>>>

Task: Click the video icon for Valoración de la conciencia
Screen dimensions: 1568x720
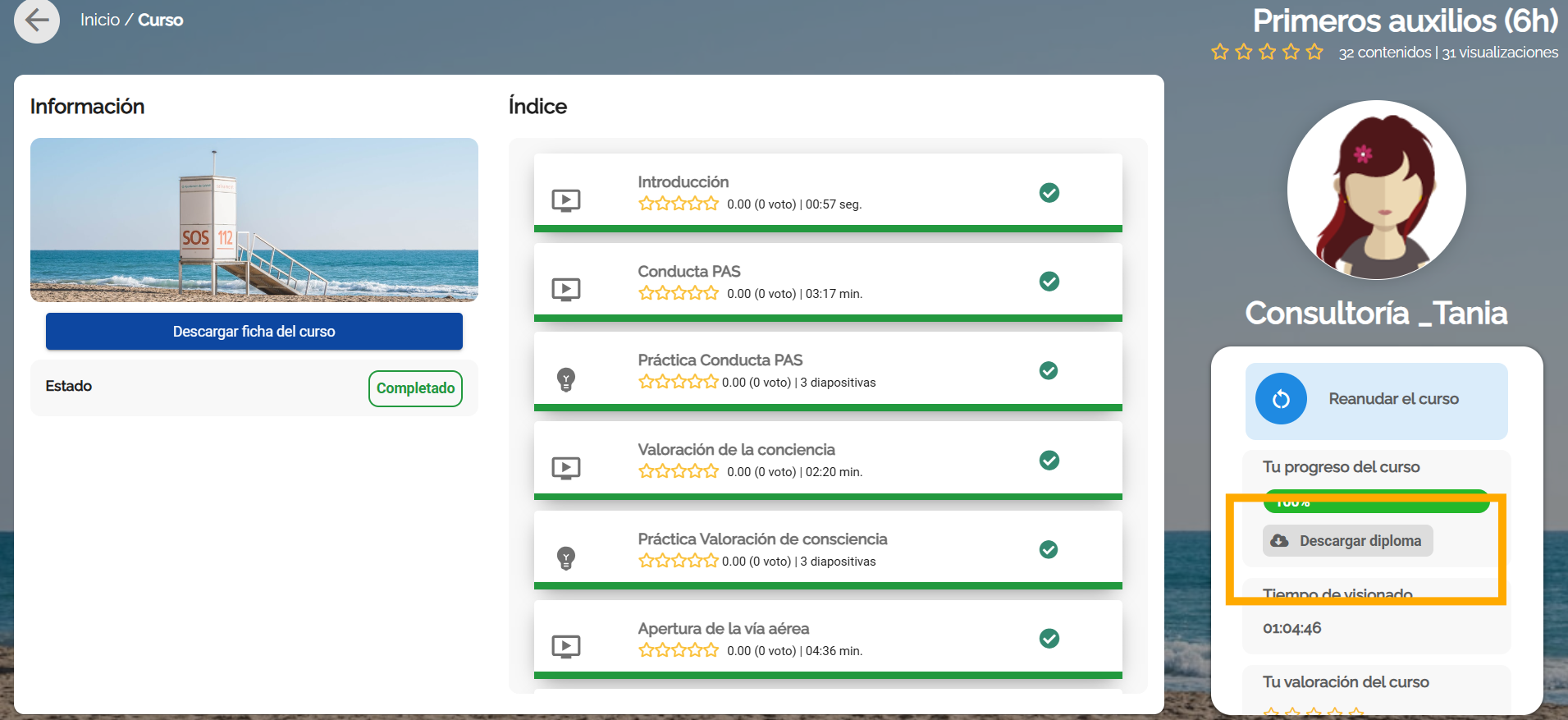Action: coord(566,468)
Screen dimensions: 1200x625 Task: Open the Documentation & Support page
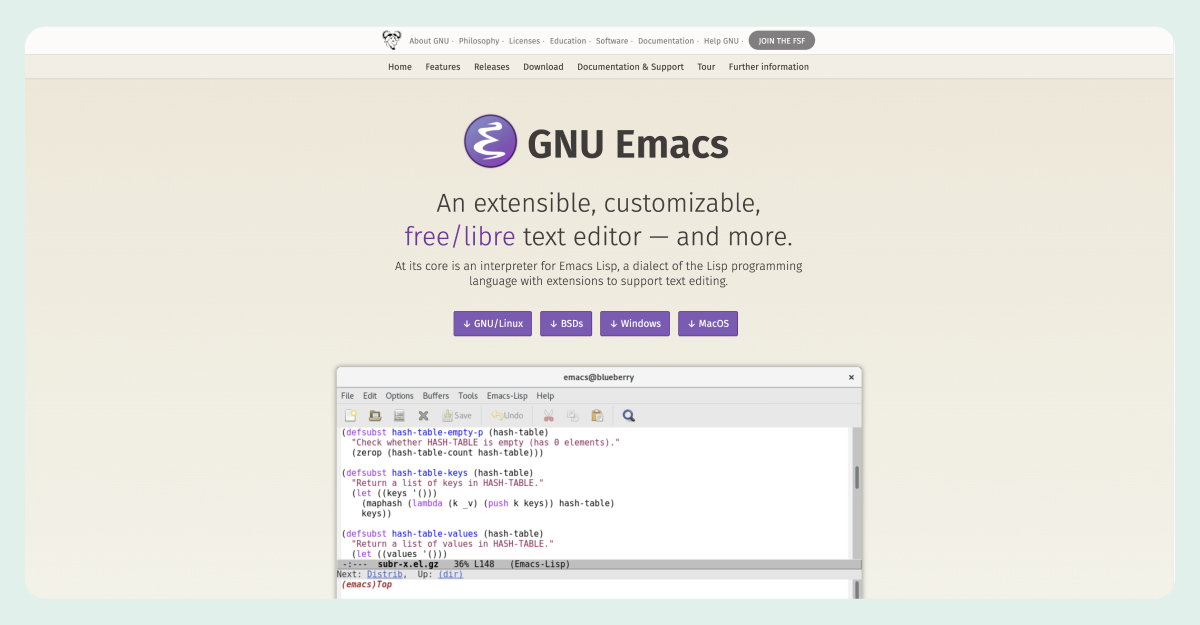[630, 67]
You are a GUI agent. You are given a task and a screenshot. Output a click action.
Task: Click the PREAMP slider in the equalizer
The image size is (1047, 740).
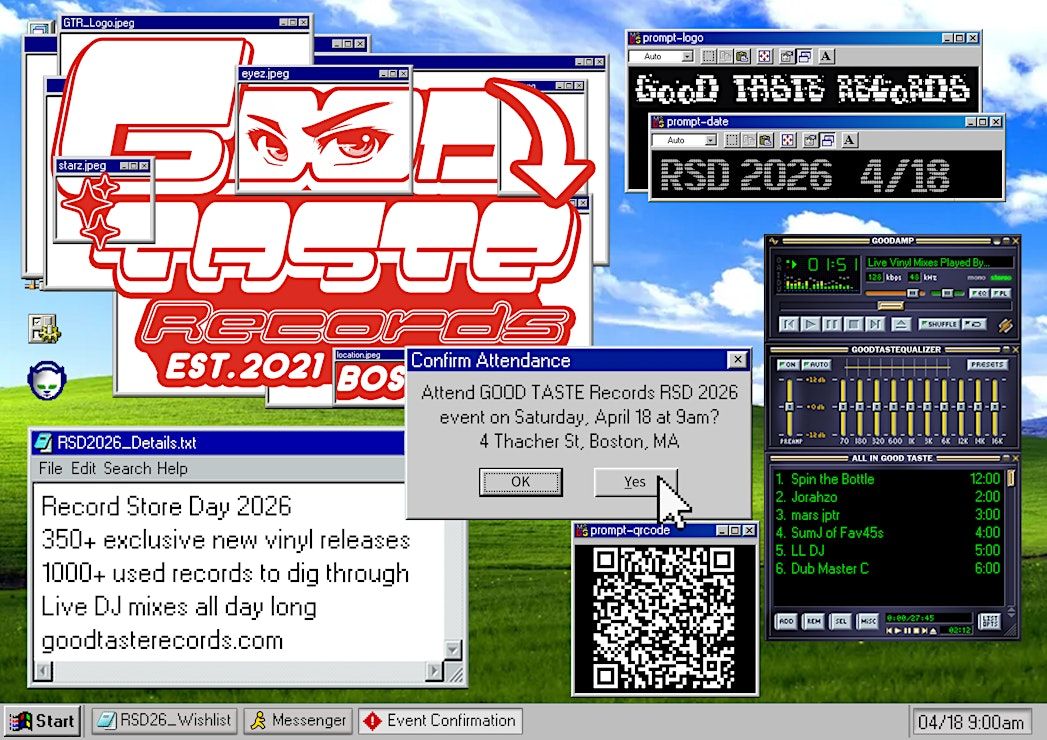[789, 406]

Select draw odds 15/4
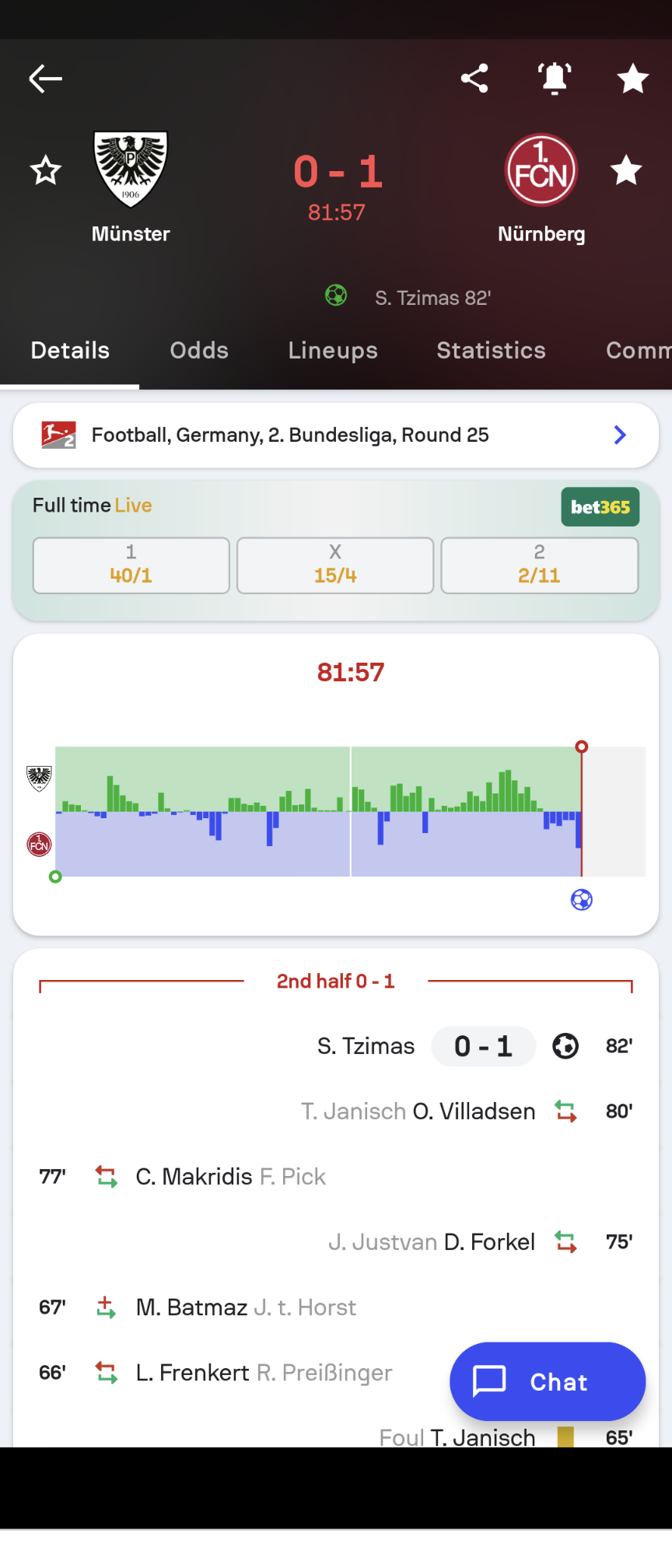(335, 565)
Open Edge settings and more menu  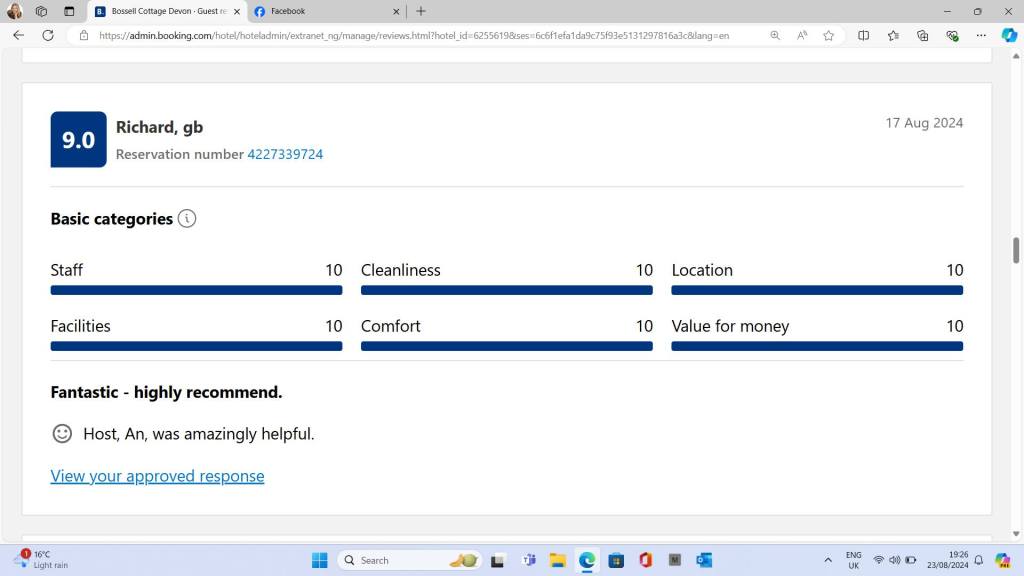(x=981, y=35)
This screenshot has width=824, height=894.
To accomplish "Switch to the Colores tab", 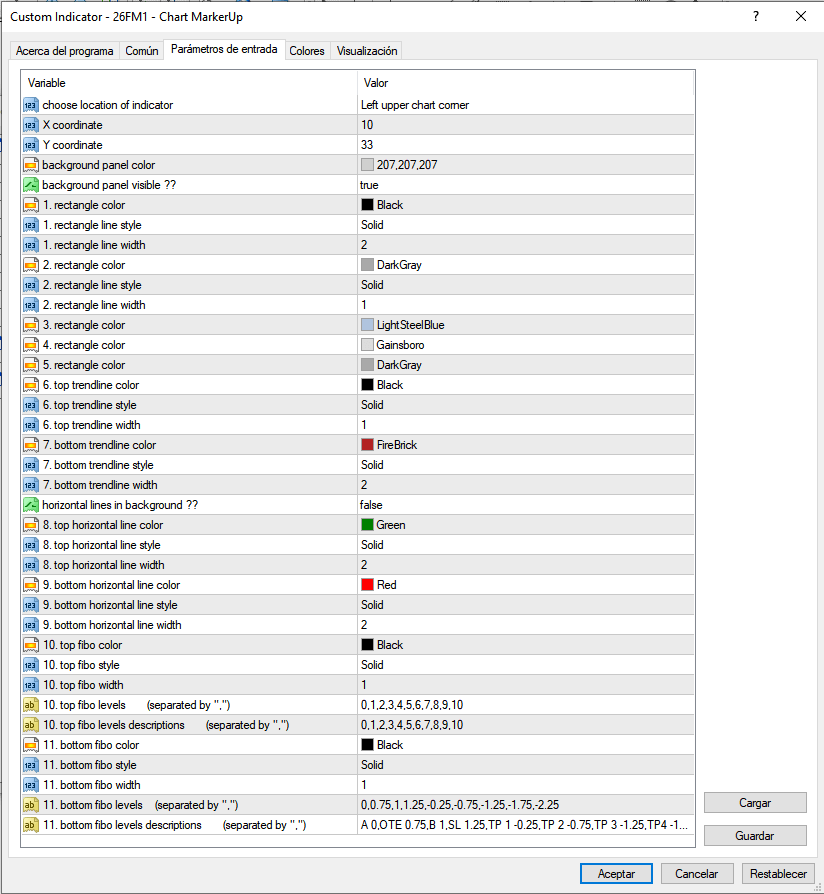I will click(307, 51).
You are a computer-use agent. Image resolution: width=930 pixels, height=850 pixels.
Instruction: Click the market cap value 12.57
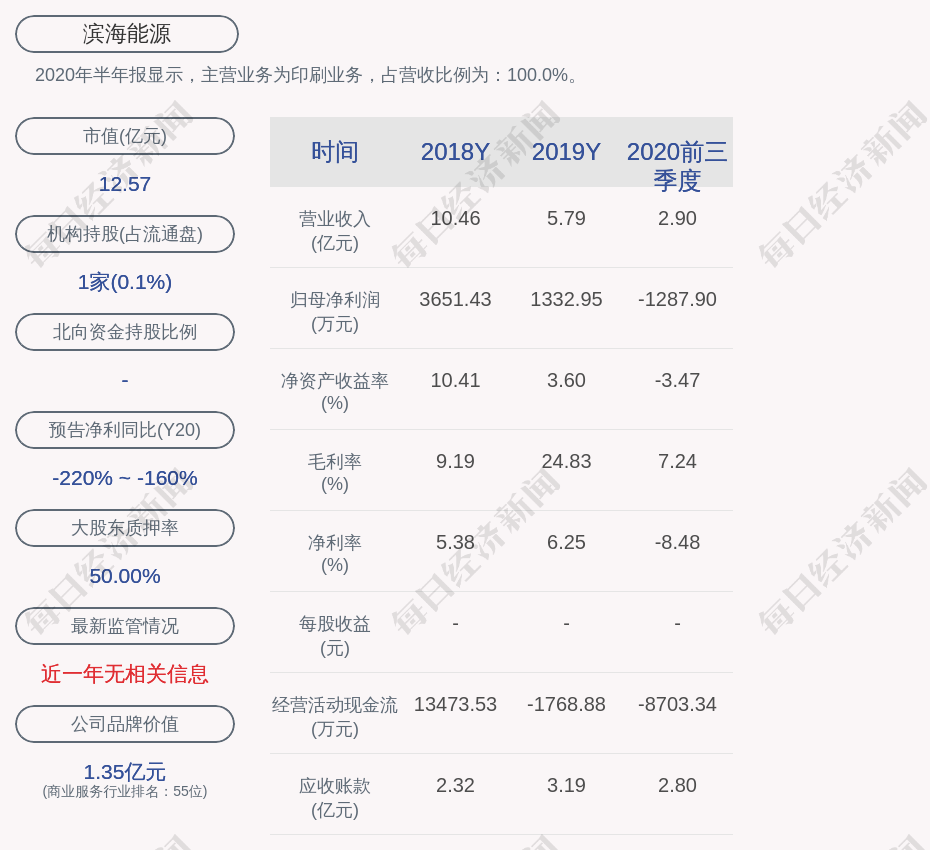pyautogui.click(x=124, y=184)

<<<

== REQUIREMENT ==
Nothing but the lines from the one that contains "You are a computer-use" through the end of the material above is to be reproduced, exactly and without pictures.

== RESPONSE AREA ==
You are a computer-use agent. Image resolution: width=930 pixels, height=850 pixels.
Instruction: Click the market cap value 12.57
pyautogui.click(x=124, y=184)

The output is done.